As companies are opening their offices with a focus on mental health, increased wages, and connectivity in a hybrid setting, they must also focus on utilizing their spaces to meet their employees' needs.
Some have implemented space utilization software to gather data on how spaces are being used. With privacy being the biggest concern among employees with smart offices, how can companies ensure they collect accurate data while keeping their employees protected?
Technology doesn’t have to be a babysitter
Stigmas of babysitting surround workplace technology — tracking movement and productivity with the scroll of a mouse or time at a seat. And with the number of employers using tools to track their employees doubling to 60% since the start of the pandemic — and expectations to rise up to 70% by 2025 — this stigma may be staying put. Employees fear their work will be graded by occupancy over output. It also raises their fears about employers unknowingly gathering their digital and physical data.

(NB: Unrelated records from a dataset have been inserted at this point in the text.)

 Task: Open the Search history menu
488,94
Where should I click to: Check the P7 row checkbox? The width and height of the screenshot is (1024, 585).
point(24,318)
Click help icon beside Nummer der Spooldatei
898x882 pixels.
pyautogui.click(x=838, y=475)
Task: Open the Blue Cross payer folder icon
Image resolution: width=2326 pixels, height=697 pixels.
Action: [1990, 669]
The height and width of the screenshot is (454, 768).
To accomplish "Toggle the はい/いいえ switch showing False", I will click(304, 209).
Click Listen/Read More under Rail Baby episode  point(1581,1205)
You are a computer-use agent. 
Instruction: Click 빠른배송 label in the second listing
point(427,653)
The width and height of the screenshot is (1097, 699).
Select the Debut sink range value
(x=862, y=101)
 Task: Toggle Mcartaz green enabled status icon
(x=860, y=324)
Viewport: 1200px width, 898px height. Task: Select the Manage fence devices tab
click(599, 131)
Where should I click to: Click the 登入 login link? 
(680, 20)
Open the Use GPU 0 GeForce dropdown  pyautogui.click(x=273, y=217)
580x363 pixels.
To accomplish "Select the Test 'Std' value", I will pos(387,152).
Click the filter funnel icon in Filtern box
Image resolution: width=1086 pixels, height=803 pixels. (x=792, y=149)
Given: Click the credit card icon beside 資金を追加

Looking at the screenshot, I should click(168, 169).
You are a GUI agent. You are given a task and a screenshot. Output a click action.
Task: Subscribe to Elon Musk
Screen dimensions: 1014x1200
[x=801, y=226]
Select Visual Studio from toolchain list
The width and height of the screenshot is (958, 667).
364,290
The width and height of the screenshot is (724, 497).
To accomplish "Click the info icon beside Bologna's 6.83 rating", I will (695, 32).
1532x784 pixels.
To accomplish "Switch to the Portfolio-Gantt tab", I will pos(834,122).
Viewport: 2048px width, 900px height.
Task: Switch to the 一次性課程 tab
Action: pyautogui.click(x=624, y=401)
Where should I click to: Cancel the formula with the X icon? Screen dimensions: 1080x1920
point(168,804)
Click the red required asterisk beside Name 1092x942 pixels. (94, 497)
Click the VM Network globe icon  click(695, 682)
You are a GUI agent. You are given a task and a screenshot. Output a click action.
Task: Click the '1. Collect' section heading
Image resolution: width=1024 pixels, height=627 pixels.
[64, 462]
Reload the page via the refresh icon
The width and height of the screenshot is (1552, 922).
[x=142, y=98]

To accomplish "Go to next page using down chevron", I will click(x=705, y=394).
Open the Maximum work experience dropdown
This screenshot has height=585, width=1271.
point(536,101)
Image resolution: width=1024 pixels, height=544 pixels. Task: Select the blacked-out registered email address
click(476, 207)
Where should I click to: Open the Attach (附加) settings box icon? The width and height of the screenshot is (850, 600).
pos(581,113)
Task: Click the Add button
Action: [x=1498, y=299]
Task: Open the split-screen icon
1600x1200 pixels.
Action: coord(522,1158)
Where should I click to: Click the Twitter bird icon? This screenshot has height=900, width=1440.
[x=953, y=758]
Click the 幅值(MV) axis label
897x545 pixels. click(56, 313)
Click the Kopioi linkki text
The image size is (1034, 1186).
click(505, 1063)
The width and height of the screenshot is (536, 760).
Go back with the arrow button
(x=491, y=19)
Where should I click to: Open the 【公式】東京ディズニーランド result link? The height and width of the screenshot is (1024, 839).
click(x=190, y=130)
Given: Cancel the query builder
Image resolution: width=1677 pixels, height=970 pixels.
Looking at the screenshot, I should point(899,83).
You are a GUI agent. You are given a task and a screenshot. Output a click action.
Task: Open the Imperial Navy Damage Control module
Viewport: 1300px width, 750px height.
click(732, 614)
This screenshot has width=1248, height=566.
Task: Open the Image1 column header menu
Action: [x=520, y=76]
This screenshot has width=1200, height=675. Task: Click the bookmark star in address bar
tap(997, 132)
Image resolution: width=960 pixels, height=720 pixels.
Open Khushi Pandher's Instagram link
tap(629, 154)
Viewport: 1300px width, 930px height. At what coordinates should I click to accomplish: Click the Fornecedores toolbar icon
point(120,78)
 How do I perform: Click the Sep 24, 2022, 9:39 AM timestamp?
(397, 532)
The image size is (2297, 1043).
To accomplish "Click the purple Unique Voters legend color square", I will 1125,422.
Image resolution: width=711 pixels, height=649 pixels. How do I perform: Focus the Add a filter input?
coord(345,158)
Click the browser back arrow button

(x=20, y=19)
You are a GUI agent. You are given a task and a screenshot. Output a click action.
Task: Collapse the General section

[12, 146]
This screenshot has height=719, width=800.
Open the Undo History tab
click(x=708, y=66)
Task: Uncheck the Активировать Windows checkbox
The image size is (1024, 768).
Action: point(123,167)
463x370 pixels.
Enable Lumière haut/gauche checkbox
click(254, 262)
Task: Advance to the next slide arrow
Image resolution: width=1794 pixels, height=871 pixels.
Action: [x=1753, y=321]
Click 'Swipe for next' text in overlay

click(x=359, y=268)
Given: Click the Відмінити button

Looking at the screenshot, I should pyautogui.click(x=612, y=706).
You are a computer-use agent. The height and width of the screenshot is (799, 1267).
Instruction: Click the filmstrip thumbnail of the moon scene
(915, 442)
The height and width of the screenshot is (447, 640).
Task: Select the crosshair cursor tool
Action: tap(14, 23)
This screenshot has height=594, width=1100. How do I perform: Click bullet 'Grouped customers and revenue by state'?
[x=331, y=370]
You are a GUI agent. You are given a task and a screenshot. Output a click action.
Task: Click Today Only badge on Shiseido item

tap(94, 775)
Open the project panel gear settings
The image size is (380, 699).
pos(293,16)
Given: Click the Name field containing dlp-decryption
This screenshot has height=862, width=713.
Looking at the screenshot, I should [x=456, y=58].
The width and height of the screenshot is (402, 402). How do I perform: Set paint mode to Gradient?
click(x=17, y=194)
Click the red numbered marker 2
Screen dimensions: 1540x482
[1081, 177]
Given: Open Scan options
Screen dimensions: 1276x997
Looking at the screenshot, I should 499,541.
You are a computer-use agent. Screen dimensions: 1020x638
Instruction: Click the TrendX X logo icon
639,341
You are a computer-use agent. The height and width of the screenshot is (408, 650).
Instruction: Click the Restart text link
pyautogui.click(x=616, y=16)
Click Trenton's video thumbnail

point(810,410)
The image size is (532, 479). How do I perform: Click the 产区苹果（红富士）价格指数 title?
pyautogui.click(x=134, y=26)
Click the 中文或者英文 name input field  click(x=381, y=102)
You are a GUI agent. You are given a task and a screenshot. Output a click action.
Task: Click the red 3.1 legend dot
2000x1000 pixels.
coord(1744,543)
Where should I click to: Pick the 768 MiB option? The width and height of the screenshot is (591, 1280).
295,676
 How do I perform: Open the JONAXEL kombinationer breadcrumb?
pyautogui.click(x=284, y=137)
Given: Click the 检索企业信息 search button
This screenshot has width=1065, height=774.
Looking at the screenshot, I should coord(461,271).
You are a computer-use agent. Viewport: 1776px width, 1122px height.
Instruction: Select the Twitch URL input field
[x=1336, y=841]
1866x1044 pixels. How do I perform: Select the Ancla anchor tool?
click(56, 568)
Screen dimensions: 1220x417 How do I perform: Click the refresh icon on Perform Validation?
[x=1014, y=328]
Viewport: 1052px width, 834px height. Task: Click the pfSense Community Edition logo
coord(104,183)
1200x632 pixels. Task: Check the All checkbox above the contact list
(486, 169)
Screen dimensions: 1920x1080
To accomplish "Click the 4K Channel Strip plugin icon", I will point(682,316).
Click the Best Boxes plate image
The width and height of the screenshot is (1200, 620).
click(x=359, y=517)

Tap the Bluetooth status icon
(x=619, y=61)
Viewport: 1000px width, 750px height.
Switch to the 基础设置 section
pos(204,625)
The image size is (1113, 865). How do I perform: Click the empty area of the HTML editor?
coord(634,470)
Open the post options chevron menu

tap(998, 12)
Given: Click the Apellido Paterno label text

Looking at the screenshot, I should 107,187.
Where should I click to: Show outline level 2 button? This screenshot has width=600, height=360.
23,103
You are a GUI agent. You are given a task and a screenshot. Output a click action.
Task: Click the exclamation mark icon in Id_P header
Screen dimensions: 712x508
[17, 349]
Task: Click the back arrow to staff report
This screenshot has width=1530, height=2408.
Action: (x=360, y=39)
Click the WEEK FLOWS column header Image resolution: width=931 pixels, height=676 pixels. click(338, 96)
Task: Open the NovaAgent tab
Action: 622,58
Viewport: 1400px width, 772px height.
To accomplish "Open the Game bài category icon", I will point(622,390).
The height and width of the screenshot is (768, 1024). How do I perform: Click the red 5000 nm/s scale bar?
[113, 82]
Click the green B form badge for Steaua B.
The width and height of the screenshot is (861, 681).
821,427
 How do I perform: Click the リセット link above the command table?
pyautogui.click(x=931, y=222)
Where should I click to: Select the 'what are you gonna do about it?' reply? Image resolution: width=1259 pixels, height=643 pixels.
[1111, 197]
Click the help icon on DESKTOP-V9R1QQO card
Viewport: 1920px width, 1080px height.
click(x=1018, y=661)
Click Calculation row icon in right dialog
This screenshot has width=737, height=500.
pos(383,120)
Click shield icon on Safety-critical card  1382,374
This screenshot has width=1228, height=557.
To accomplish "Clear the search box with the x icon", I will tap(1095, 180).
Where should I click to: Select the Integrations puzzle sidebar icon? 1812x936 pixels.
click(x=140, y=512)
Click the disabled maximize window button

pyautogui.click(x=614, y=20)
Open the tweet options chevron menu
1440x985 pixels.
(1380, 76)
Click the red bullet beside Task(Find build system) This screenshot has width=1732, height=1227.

Antiquated technology like badge data gathers personally identifiable information each time someone swipes their badge. When reports are generated to analyze building space usage, that information needs to be scrubbed before it’s passed off. This process leaves room for information leaking and human error.
Some camera systems come equipped with facial recognition. This type of technology often runs a continuous video stream, vulnerable to hacking. Facial recognition information can be stored, giving hackers access to personally identifiable information.
As privacy hacks increase around the world, employees are wary of when and how their data will be used. It’s important for companies to recognize these fears and combat them with communication. “Really the question that every company should ask themselves is this — 'What do I need this data for, and does the identity of the individuals weigh into the data that will inform impactful change to what we do, how we do it, and why we do it?'” says Devorah Rosner of Twilio.
But not all technology is created equally. Workplace leaders can implement programs that gather data on how space is used without tracking their employee's productivity. This technology focuses on how spaces are being used, not the amount of work being completed. This type of data doesn’t need a face, only a vote of the feet.
Tracking without invading privacy
While this type of technology tracks movement, it doesn't invade privacy or collect personal identification. Instead of invasive cameras, a heatmapping system can track movement and usage without identification. Instead of face recognition devices, radar sensors can measure meeting room capacity in real-time.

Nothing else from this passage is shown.